Re: portable handling of binary data

From:

James Kanze <james.kanze@gmail.com>

Newsgroups:

comp.lang.c++

Date:

Wed, 17 Dec 2008 05:24:58 -0800 (PST)

Message-ID:

<e548bae7-33b3-4afb-9212-478b3aae5eae@a37g2000pre.googlegroups.com>

On Dec 17, 11:06 am, SG <s.gesem...@gmail.com> wrote:

On 17 Dez., 00:00, James Kanze <james.ka...@gmail.com> wrote:

Conversions to unsigned integral types are fully defined.

Right. The remaining issue would be how bits are interpreted
for the value of signed char. That's why you recommended raw
access as sequence of unsigned chars.

Yes.

In practice, if the machine is 2's complement, you should be
able to type pun (i.e. reinterpret_cast on a pointer) plain
chars and unsigned chars without problems. But why bother.

Not really. First, you do the input as unsigned:

uint16_t result = source.get() ;
result |= source.get() << 8 ;

I intend to use istream::read which requires a pointer to
char.

All "raw IO" in C++ is defined in terms of char. But I don't
really see any advantage of read() over using istream::get(), as
above, and I see several (very minor) disadvantages.

I checked the current C++ specification draft again and it
seems that I'm allowed to cast a pointer to void* and then to
unsigned char* to access the raw data.

You can just use reinterpret_cast. You're type punning, and
that's what reinterpret_cast was designed for.

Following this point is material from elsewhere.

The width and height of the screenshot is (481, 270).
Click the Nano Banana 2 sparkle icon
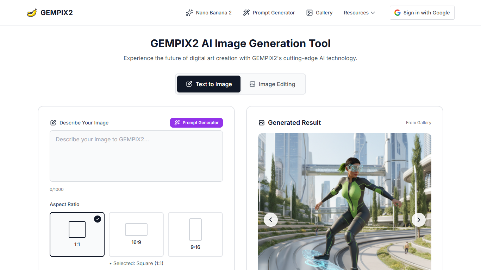(x=189, y=13)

So, I expect the following to work in case CHAR_BIT == 8:

  /// extract unsigned 16 bit int (little endian format)
  inline uint_fast16_t get_u16le(const void* pv) {
    const unsigned char* pc = static_cast<const unsigned char*>(pv);
    return pc[0] | (pc[1] << 8);
  }

  char buff[123];
  ifstream ifs ("somefile.dat", ifstream::binary | ifstream::in);
  ifs.read(buff,123);
  uint_fast16_t foo = get_u16le(buff);

Yes. Provided your protocol requires 123 bytes to be available.

Unless I knew I had to support a machine where it didn't work,
I'd just assign the results to an int16_t and be done with it.
[...] Most people, I suspect, count on the conversion of
the uint16_t to int16_t to do the right thing, although
formally, it's implementation defined (and may result in a
signal).

Is there an elegant way for querying this
implementation-defined behaviour at compile-time so I can make
the compiler reject the code if it won't work like intended?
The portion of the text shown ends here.